It was destroyed in 1931 on the order of Soviet leader Joseph Stalin. The demolition was supposed to make way for a colossal Palace of the Soviets to house the country’s legislature, the Supreme Soviet of the USSR. One of the most influential pieces of architecture never to be built. The design would have stood over 400 meters high, and although it was never built, the blueprint was nonetheless the forefather of the Seven Sisters, the magnificent Stalinist skyscrapers that tower over central Moscow.

Only the foundations had been laid when the Second World War brought an abrupt end to the project, and Nikita Khruschev, Stalin’s successor had no stomach for the ostentatious palace. The project was abandoned, and the late 1950s the site became an open-air swimming pool, the largest in the world, which was kept at a temperature of 27°C all year round.

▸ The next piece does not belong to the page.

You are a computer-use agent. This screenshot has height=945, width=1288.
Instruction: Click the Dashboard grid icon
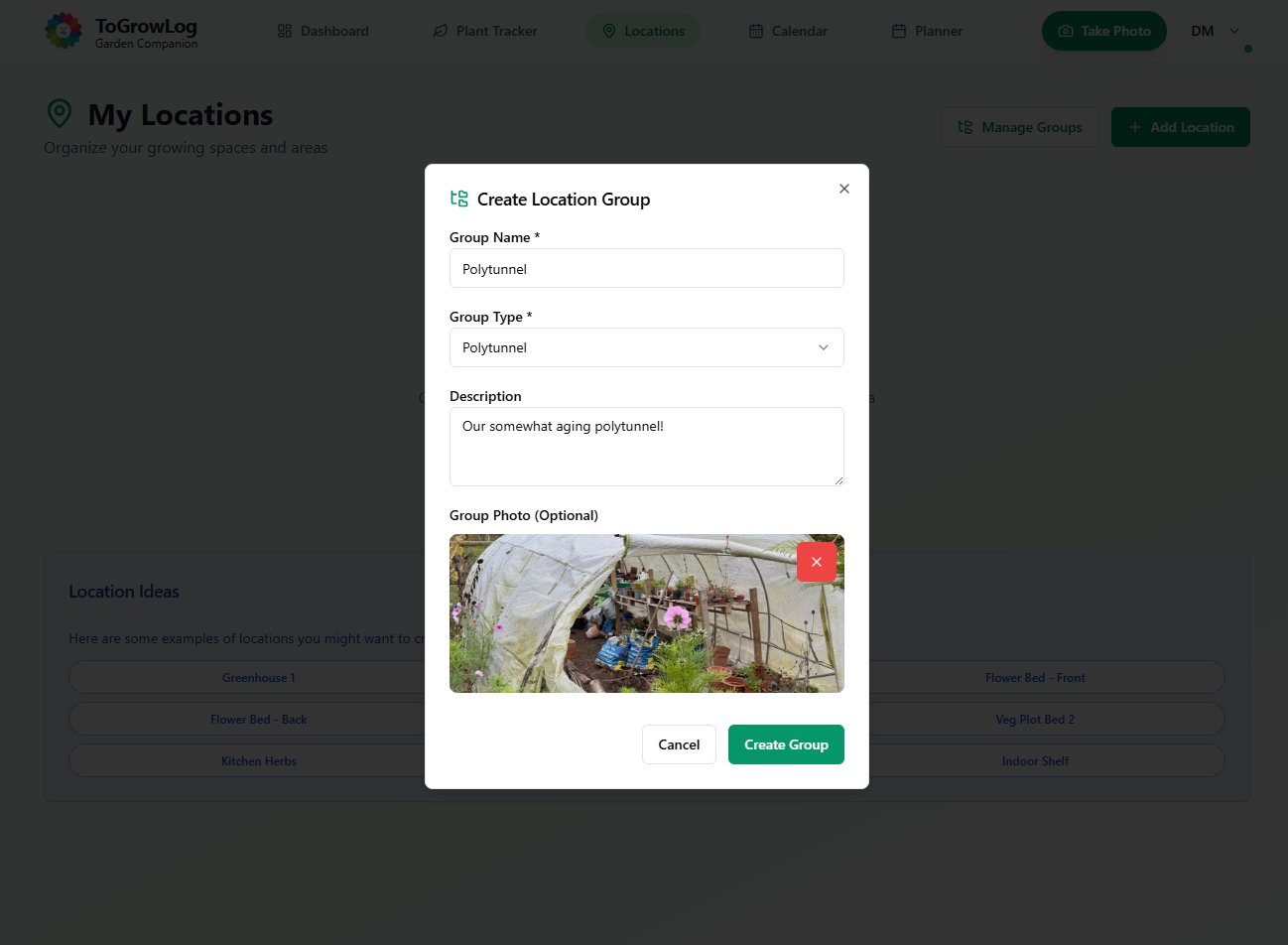pyautogui.click(x=285, y=31)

The symbolic significance of the site was reaffirmed after the fall of the Soviet Union when Moscow Mayor Yuri Luzhkov joined forces with the Orthodox Church to resurrect the cathedral in a $360-million reconstruction project. Completed in 2000, the new cathedral is loosely based on Ton’s original designs, but constructed with modern building materials and fitted out with air conditioning, telecommunications facilities, elevators, and underground parking. Visitors can only see the cathedral as part of an organized tour, one of the highlights of which is the panoramic view from the 40-meter-high observation platform.